Play a section after deliberately stopping mid-phrase.
Record yourself and listen back. (Recording does add a little stress.)
Practice difficult parts with very intentional movement.
Practice continuing through mistakes when deliberately playing through a piece (not when isolating passages).
Interestingly, repetition alone doesn’t necessarily build trust. You can repeat a piece 50 times and still feel uncertain if you are only reinforcing one way of playing it. Trust improves when you deliberately strengthen weak points. Many players might think that trust comes from not making any mistakes. In reality, trust comes from knowing what to do when you make one and knowing that you will at least be able to do something.

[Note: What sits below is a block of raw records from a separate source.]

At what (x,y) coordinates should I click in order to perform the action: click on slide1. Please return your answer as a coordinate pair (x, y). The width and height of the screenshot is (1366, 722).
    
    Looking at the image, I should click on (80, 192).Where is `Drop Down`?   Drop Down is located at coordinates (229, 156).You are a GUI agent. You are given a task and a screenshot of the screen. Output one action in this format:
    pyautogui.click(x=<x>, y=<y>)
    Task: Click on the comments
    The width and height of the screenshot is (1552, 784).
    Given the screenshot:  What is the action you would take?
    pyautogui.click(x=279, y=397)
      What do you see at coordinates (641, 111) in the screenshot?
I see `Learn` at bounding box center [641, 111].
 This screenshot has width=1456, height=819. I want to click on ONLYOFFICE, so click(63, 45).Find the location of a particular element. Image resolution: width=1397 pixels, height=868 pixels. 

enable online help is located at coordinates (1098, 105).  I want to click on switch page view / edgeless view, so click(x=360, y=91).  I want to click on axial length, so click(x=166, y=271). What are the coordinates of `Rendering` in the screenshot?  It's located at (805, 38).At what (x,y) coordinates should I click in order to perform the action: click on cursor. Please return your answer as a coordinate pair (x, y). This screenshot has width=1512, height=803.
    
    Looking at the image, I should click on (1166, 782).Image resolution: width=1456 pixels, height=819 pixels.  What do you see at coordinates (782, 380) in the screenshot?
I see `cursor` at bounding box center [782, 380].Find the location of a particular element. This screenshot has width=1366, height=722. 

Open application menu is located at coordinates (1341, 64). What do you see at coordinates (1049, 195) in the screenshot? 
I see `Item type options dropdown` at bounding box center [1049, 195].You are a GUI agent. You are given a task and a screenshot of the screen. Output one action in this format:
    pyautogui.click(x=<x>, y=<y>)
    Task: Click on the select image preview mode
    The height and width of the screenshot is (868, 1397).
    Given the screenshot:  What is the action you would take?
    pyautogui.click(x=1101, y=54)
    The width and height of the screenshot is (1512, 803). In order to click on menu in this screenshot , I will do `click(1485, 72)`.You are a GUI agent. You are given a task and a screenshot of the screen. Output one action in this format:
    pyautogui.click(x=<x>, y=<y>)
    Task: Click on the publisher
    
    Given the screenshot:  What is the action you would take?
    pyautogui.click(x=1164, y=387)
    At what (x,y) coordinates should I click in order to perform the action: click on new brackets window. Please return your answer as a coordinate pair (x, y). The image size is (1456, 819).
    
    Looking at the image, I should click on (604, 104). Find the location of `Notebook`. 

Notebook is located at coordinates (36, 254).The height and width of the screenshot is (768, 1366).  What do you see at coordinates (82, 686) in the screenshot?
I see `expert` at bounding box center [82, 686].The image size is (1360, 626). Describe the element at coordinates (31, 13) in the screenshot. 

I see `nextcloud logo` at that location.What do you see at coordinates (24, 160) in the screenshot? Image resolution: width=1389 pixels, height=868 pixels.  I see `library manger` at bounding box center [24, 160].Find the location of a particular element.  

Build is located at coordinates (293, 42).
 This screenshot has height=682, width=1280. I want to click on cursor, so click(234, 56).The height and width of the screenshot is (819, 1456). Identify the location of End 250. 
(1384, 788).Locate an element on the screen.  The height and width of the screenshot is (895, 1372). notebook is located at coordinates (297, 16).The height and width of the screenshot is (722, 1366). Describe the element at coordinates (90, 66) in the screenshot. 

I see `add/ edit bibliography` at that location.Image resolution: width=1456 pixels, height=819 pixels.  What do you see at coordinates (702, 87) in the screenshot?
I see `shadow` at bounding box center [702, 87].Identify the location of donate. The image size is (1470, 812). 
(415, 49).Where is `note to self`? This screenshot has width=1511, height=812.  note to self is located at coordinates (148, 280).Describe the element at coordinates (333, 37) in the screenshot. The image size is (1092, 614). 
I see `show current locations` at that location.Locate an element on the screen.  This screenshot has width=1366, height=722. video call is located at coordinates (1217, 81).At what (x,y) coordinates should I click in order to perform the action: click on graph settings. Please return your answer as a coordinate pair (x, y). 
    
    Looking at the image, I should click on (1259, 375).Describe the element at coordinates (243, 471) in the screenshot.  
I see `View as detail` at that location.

If you know you can keep going after messing up by jumping ahead, jumping back, or making it up, then you know you have nothing to worry about.
3. Owning It
Another reason that you don’t trust your playing yet is that your standards might have slowly moved. You might be noticing more in the music, and what once felt impressive now feels kind of basic. That shift can create the illusion that you are not ready or stable in your playing. This is why it’s important to separate playing and practice. When pieces are in the “ready to perform” state, the difficulty of the piece is far less important, because you should know it in your fingers starting from any bar, regardless of what challenges that piece includes.
But confidence doesn’t just come from complete mastery (I often make many mistakes when playing). It comes from being okay with mistakes as well. In fact, I think many musicians are waiting to feel confident. They think trust will just happen once everything feels easy and effortless, but confidence is really just a product of repeated exposure to the situation in which you don’t feel confident.
The more you perform and realise that you can get yourself out of a tricky situation, the less nervous you become and the more you are able to perform at a high level.